Stored items

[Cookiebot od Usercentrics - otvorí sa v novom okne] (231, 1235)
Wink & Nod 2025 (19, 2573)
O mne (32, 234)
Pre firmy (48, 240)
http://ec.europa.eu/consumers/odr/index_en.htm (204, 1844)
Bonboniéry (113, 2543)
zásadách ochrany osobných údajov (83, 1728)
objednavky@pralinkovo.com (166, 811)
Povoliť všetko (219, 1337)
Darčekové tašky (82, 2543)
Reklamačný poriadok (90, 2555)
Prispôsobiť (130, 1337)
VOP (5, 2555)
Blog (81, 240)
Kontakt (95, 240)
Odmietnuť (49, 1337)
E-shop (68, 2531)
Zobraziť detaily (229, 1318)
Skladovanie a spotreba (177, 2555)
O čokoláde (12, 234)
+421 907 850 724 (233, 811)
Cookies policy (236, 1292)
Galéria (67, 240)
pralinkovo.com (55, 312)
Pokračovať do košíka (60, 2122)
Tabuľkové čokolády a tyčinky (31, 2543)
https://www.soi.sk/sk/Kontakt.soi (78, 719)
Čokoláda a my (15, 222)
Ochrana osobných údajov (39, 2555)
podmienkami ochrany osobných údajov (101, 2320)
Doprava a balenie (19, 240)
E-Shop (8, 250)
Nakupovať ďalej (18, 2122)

Task objective —
From the data above, gather every line that includes the word "údajov".

Response area —
zásadách ochrany osobných údajov (83, 1728)
Ochrana osobných údajov (39, 2555)
podmienkami ochrany osobných údajov (101, 2320)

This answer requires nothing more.